Ruth Francken (1924 in Prague – 12 September 2006 in Paris) was a Czech-American sculptor, painter, and furniture designer who was mostly  active in Paris.

Biography 
Born in Prague in 1926, Ruth Francken's life and career would span over six decades, two continents, and more than half a dozen countries. After studying painting from 1939-1940 at the Ruskin School in Oxford, England, she moved to New York, where she studied at the Art Students League of New York. After becoming an American citizen in 1942, she worked as a textile designer until 1949, when she left the United States for Europe. After a two-year period in Venice (1950-1952), she moved to Paris, where she lived until her death in 2006, save for two years in the 1960s and 1970s when she worked out of Berlin and Santa Barbara, California.

Artwork and style 
Ruth Francken was considered an Abstract Expressionist in her early career, until around 1964. After this point she began working with object sculptures, collage, and different textiles and techniques, and her art took on a more surrealist and pop-art aesthetic. She focuses heavily on problems and disconnects in communication. Her work was featured in an international exhibit, initially created by Tate Modern in London, titled "The World Goes Pop."

__Data extract__
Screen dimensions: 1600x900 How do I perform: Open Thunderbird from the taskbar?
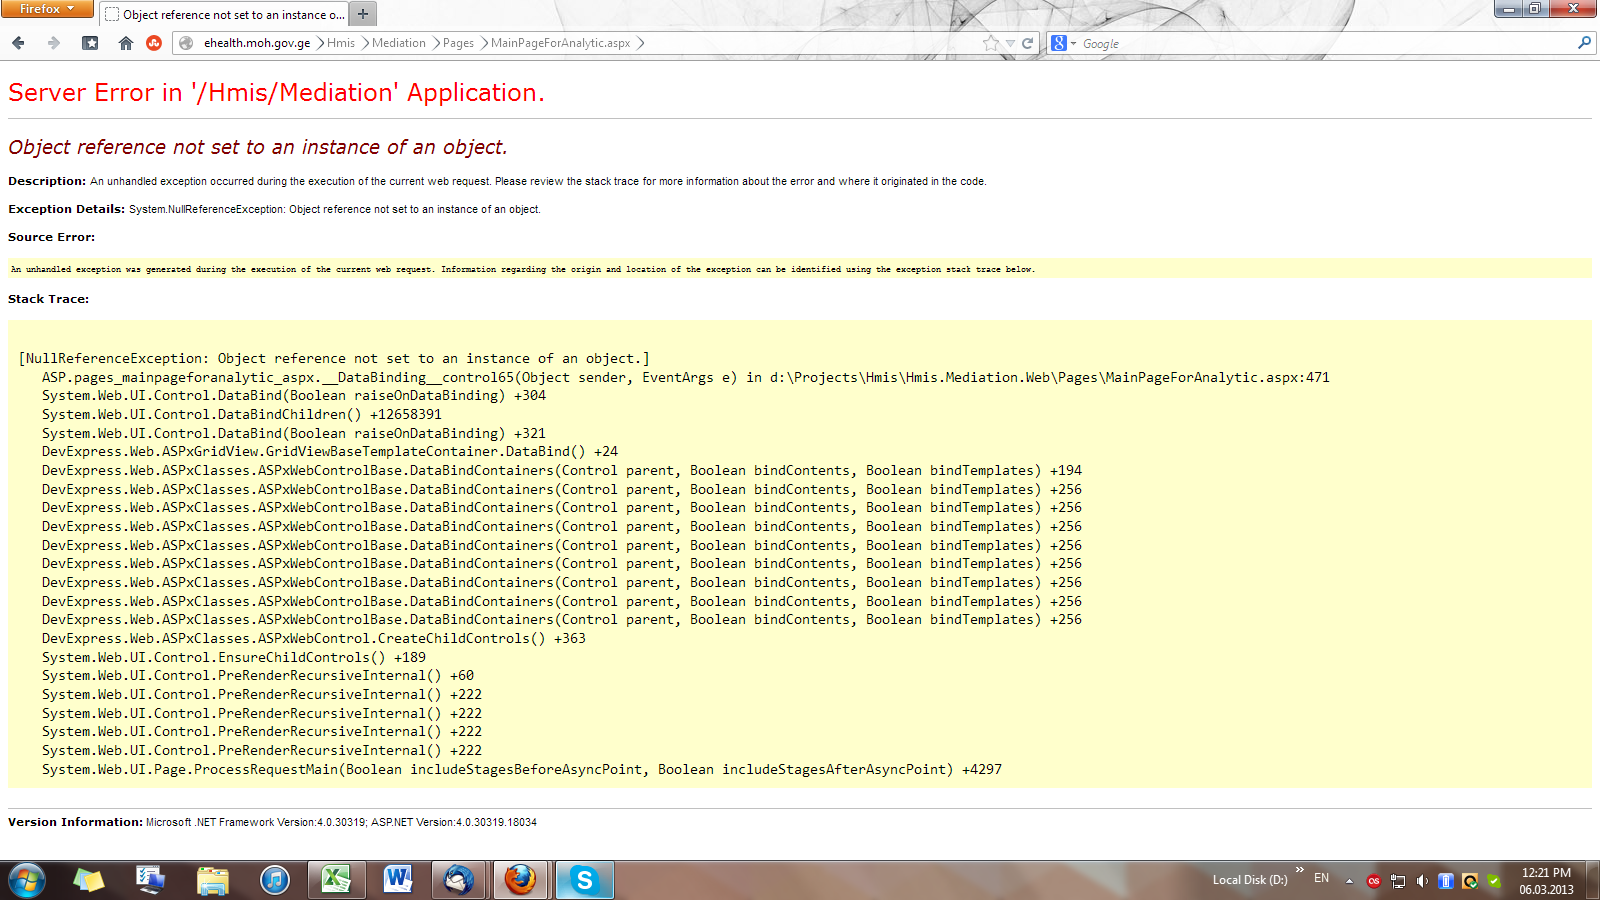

__Aim 1__
Please explain in one to three sentences why the Ruth Francken biography describes her as mostly active in Paris.
__Aim 2__
Resume the Ruth Francken biography after its last sentence, which mentions the exhibit "The World Goes Pop".

__Written reply 1__
After two years in Venice (1950-1952), she moved to Paris and lived there until her death in 2006. The only exceptions were two years in the 1960s and 1970s, when she worked out of Berlin and Santa Barbara, California.

__Written reply 2__
References

Further reading 
 Stonard, John-Paul. "Francken, Ruth." In Grove Art Online. Oxford Art Online,  (accessed 16 February 2012).
 Lyotard, Jean-François (1991). "Sear of Silence". In: Jean-François Lyotard, Miscellaneous Texts II: Contemporary Artists.  Leuven University Press, 2012, pp. 4102–423. .
Lyotard, Jean-François (1983) "The Story of Ruth". In The Lyotard Reader ed. Andrew Benjamin, Oxford: Blackwell, 1989. pp. 250–264.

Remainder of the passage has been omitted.